Top of Input for this task

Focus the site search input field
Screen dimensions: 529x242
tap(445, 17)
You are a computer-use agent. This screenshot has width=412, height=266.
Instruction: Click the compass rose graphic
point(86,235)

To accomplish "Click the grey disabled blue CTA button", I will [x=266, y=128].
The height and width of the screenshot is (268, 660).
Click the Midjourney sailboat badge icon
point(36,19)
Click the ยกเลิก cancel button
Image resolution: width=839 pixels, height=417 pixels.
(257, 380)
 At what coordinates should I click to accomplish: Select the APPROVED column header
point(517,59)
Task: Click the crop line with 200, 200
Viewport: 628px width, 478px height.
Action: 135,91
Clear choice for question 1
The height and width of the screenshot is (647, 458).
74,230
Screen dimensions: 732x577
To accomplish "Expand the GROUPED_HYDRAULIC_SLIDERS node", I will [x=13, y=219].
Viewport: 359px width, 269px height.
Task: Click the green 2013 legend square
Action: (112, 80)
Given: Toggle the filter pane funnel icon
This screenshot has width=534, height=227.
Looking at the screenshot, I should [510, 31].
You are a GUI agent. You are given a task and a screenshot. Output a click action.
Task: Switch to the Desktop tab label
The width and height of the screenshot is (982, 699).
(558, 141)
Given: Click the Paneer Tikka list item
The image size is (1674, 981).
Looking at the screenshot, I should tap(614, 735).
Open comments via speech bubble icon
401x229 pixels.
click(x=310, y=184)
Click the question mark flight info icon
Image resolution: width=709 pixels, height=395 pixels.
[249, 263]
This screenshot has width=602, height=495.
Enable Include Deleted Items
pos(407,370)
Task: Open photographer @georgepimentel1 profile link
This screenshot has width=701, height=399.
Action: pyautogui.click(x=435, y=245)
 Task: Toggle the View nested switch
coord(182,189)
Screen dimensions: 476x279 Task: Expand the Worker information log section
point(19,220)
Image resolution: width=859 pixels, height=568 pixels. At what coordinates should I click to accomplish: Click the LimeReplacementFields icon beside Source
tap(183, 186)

Bottom of Input for this task

_Exercise objective:_ Without altering a single character, write out every record above.

_Result of the task:_
Focus the site search input field
Screen dimensions: 529x242
tap(445, 17)
You are a computer-use agent. This screenshot has width=412, height=266.
Instruction: Click the compass rose graphic
point(86,235)

To accomplish "Click the grey disabled blue CTA button", I will [x=266, y=128].
The height and width of the screenshot is (268, 660).
Click the Midjourney sailboat badge icon
point(36,19)
Click the ยกเลิก cancel button
Image resolution: width=839 pixels, height=417 pixels.
(257, 380)
 At what coordinates should I click to accomplish: Select the APPROVED column header
point(517,59)
Task: Click the crop line with 200, 200
Viewport: 628px width, 478px height.
Action: 135,91
Clear choice for question 1
The height and width of the screenshot is (647, 458).
74,230
Screen dimensions: 732x577
To accomplish "Expand the GROUPED_HYDRAULIC_SLIDERS node", I will [x=13, y=219].
Viewport: 359px width, 269px height.
Task: Click the green 2013 legend square
Action: (112, 80)
Given: Toggle the filter pane funnel icon
This screenshot has width=534, height=227.
Looking at the screenshot, I should [510, 31].
You are a GUI agent. You are given a task and a screenshot. Output a click action.
Task: Switch to the Desktop tab label
The width and height of the screenshot is (982, 699).
(558, 141)
Given: Click the Paneer Tikka list item
The image size is (1674, 981).
Looking at the screenshot, I should tap(614, 735).
Open comments via speech bubble icon
401x229 pixels.
click(x=310, y=184)
Click the question mark flight info icon
Image resolution: width=709 pixels, height=395 pixels.
[249, 263]
This screenshot has width=602, height=495.
Enable Include Deleted Items
pos(407,370)
Task: Open photographer @georgepimentel1 profile link
This screenshot has width=701, height=399.
Action: pyautogui.click(x=435, y=245)
 Task: Toggle the View nested switch
coord(182,189)
Screen dimensions: 476x279 Task: Expand the Worker information log section
point(19,220)
Image resolution: width=859 pixels, height=568 pixels. At what coordinates should I click to accomplish: Click the LimeReplacementFields icon beside Source
tap(183, 186)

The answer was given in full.